Root Password Login Select one of the following options:
  • Login Allowed via SSH and Console: The root password login to an engine is allowed via SSH and console.
    Note: By default, this option is selected if the engine is upgraded.
  • Login Allowed via Console Only: The root password login to an engine by using SSH is not allowed. But root password login by using console is allowed.
    Note: By default, this option is selected when we create a new engine.
  • Root Account Disabled (Super User Privileges through sudo): The root password login to an engine is disabled.
Authentication Method Select an authentication method element from the available options:
  • Local Password: Allows authentication using the local password.
  • [Select…]: Select this option to view the available radius authentication method elements.

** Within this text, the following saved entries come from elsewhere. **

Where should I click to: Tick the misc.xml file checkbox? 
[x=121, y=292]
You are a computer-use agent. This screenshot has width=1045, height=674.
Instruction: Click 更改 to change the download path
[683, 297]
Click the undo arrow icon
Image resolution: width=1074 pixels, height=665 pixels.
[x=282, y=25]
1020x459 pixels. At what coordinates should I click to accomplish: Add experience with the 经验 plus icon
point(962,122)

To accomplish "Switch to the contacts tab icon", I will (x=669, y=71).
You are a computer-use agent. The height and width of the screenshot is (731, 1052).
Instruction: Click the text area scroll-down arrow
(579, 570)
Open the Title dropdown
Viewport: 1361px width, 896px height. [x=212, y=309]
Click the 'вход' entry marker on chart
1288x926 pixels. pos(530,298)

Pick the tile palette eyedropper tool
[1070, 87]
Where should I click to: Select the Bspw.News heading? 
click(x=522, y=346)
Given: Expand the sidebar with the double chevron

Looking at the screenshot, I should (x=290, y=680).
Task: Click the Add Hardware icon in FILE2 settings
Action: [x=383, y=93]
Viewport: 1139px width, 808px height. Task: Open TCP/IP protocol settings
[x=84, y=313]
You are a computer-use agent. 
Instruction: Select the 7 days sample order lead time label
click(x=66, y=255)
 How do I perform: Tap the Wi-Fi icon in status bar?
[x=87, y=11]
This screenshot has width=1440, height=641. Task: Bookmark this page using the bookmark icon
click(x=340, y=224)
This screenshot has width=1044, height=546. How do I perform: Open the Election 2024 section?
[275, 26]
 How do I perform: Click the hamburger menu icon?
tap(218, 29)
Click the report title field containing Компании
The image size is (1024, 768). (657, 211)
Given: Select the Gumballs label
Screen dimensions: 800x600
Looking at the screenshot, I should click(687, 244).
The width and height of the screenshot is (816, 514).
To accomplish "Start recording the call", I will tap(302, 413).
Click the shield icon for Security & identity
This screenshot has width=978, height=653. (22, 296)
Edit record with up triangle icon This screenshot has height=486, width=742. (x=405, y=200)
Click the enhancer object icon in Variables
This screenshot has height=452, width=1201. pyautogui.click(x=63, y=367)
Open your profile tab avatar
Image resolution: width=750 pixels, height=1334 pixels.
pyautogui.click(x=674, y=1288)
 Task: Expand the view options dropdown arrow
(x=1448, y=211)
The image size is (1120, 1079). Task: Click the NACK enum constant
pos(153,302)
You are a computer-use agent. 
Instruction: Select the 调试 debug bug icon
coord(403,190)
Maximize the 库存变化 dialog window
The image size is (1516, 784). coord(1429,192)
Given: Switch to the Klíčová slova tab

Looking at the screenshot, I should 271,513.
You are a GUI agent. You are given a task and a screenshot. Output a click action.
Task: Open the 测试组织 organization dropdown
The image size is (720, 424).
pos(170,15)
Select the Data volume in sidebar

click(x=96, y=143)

    Note: The authentication method options are displayed as per the radius authentication server elements that are configured. For more details on how to create a radius authentication server element, refer to the Define Authentication Method elements for external servers topic.
SSH Passwordless Login Select one of the following options:
  • Allow: The SSH password less login is allowed.
  • Deny: The SSH password less login is denied.
Note: This applies only to administrators replicated on the engine. For more details on administrator account replication, refer to the Add administrator accounts topic.